On the other hand, in the case of the high-performance AE water reducing agent TYPE-1, the case where the water powder ratio is 0.30 cannot be removed, but in the case where the water powder ratio is 0.35, 0 stroke flow: 32.5 cm is obtained. At the same time, the compressive strength was 19.1 N / mm ² and a sufficient strength was obtained. At a water powder ratio of 0.41, the 15 stroke flow did not meet the standard, and the compressive strength was insufficient.

  From the above, it is desirable that the high-performance AE water reducing agent is Marialim A-20 of TYPE-1 (styrene-maleic acid-allyl ether type), and the center value of the water powder ratio is 0.35. It is estimated that a 0-stroke flow can be obtained in the range where the fluctuation range of 0.02 is expected, that is, in the range of 0.33 to 0.37. Moreover, it is guessed that the usage-amount of a high performance AE water reducing agent is 0.80-1.00 weight% with respect to the total powder weight (fly ash + dihydrate gypsum + quicklime).

Next, Marialim A-20 (styrene-maleic acid-allyl ether type) is adopted as a high-performance AE water reducing agent, and the water powder ratio is 0.35, the aquatic lime ratio is 4.1, and the dihydrate gypsum quicklime ratio is 0.66. Under the condition blending, each case using fly ash raw powders T1 to T3 was subjected to a test of zero stroke flow, compressive strength, and water absorption. The results are shown in Table 9 below.

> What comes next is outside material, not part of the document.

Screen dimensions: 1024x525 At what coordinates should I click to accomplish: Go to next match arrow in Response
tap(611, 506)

From Table 9, in all cases of fly ash raw powders T1 to T3, solidification for water-retaining roadbed materials with flowability with 0-stroke flow as the index value, compressive strength of 15 N / mm ² or more, and water absorption of 25% or more I was able to get a body.

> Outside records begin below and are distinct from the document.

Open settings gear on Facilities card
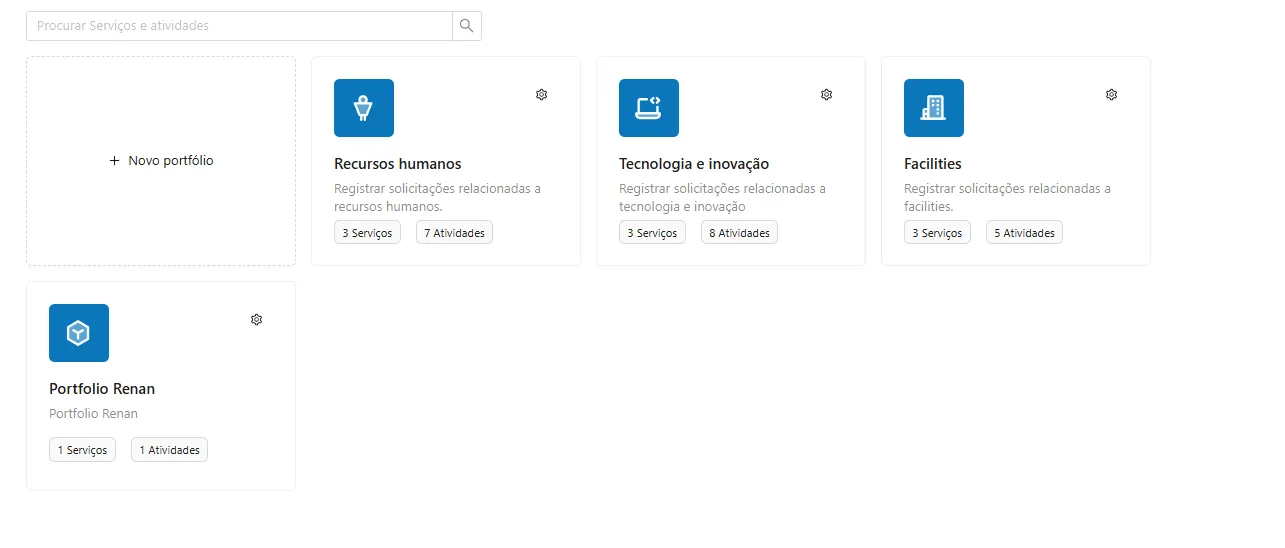The image size is (1285, 548). [1112, 95]
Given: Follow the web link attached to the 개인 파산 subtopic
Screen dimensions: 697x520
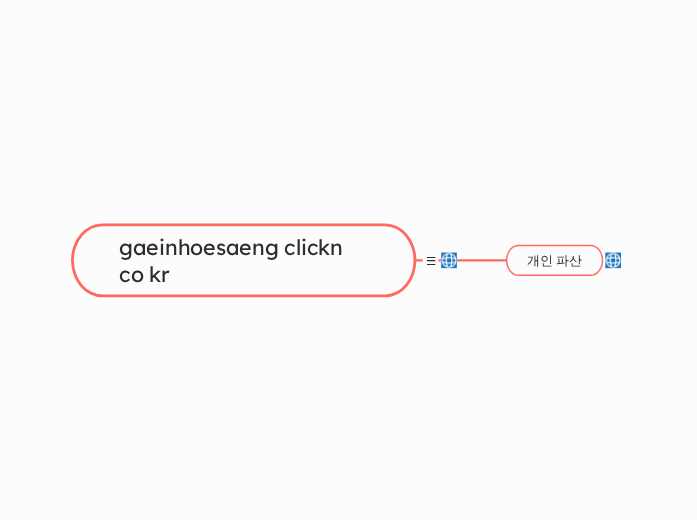Looking at the screenshot, I should [613, 260].
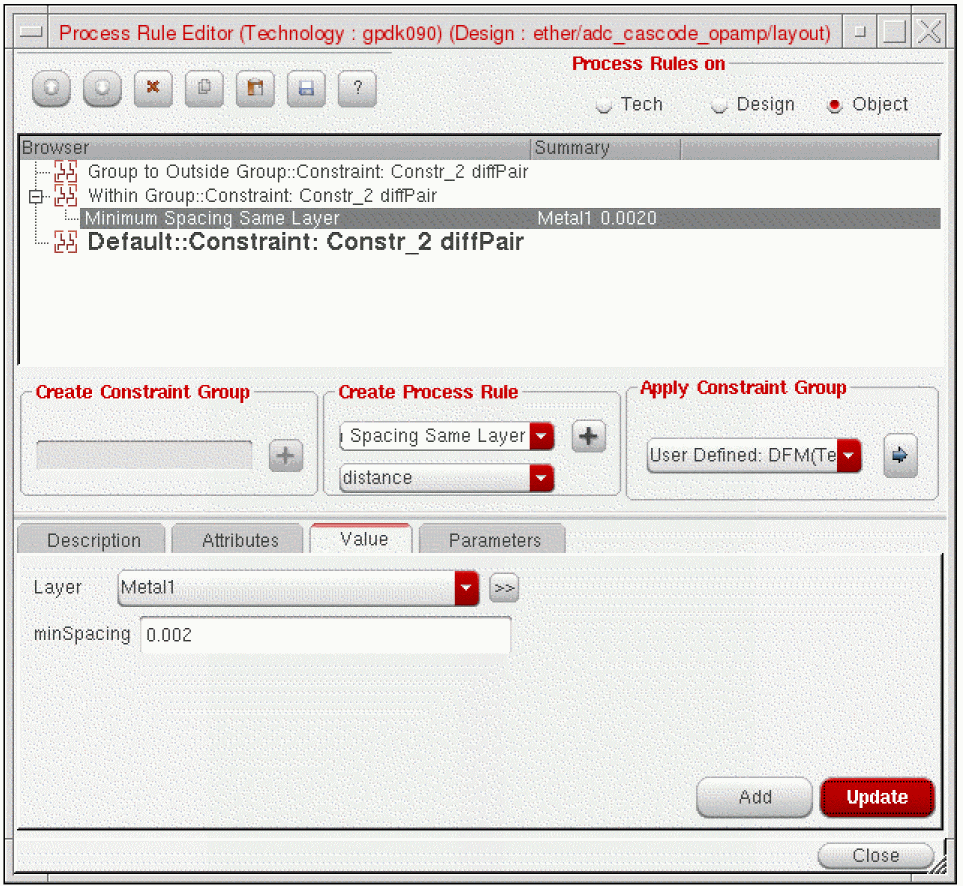Switch to the Parameters tab

tap(494, 540)
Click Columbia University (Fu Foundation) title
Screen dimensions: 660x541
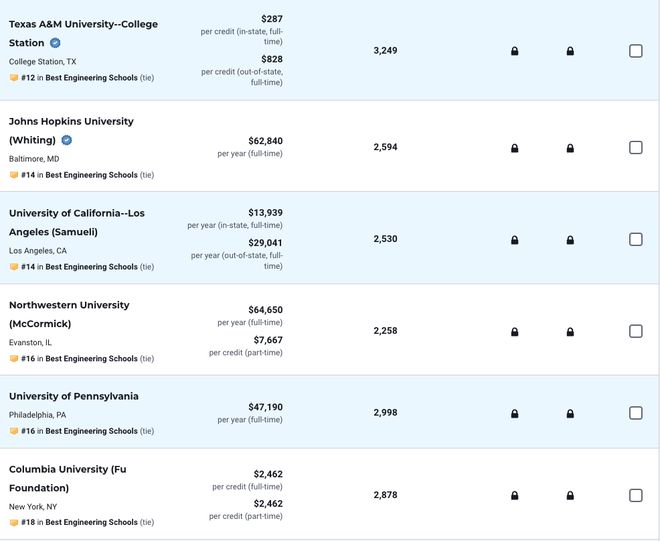tap(67, 479)
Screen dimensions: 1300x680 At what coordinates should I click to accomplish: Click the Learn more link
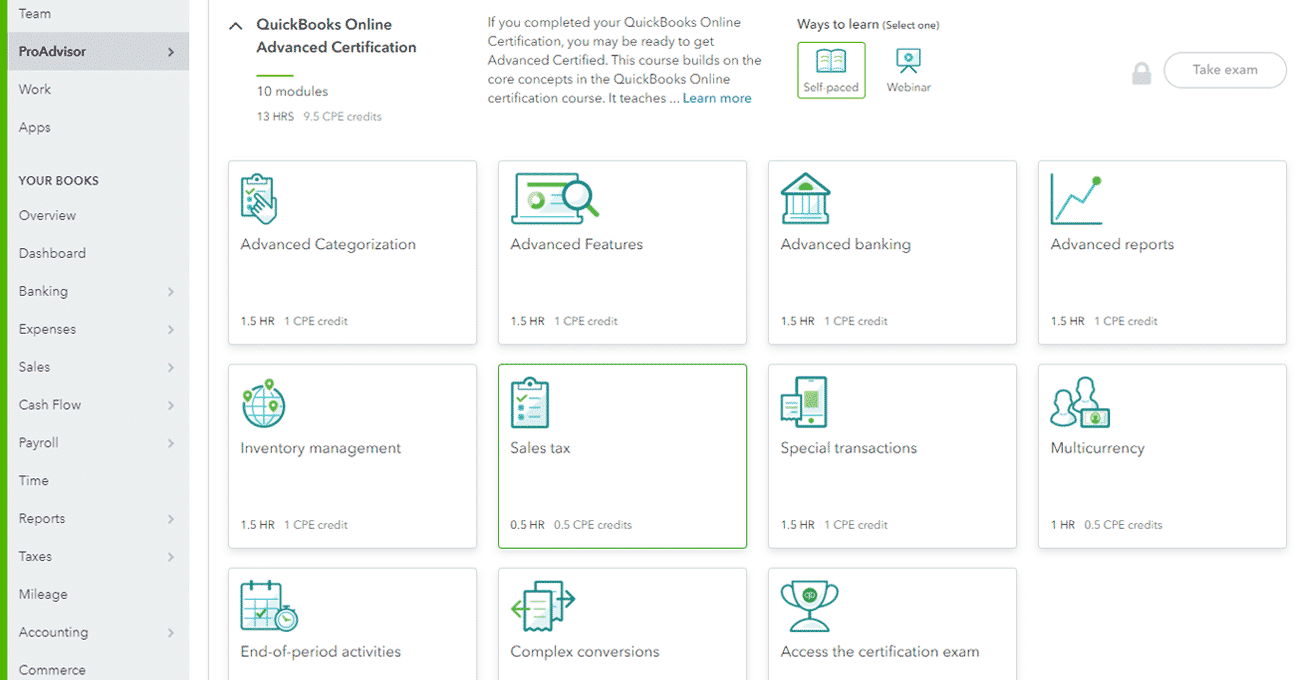tap(716, 98)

  The solidified body for water retention roadbed material thus obtained can be pulverized and used as an upper layer roadbed material.

Claims (3)

In the method for producing a solidified body for water-retaining roadbed material by adding gypsum and quicklime as additives to fly ash, shaping after kneading with water, and performing steam curing of the kneaded product,
Use a fly ash type II product with an ignition loss of 2 to 5% or unclassified fly ash raw powder, a water powder ratio of 0.33 to 0.37, and an aquatic lime ratio of 4.00 to 4.50. Under a condition that the gypsum quicklime ratio is 0.60 to 0.70 as a standard blend, a predetermined amount of a high-performance AE water reducing agent of styrene-maleic acid-allyl ether system is added to prepare a kneaded material, and this kneading A method for producing a solidified body for water-retaining roadbed material, characterized by subjecting the product to steam curing to obtain a solidified body for water-retained roadbed material having a compressive strength of 15 N / mm ² or more and a water absorption of 25% or more.   The said high-performance AE water reducing agent is a manufacturing method of the solidified body for water retention roadbed materials of Claim 1 made into 0.8 to 1.0 weight% with respect to the total amount of powder.   The said gypsum is a manufacturing method of the solidified body for water retention roadbed materials in any one of Claim 1, 2 using the desulfurization gypsum of a wet state.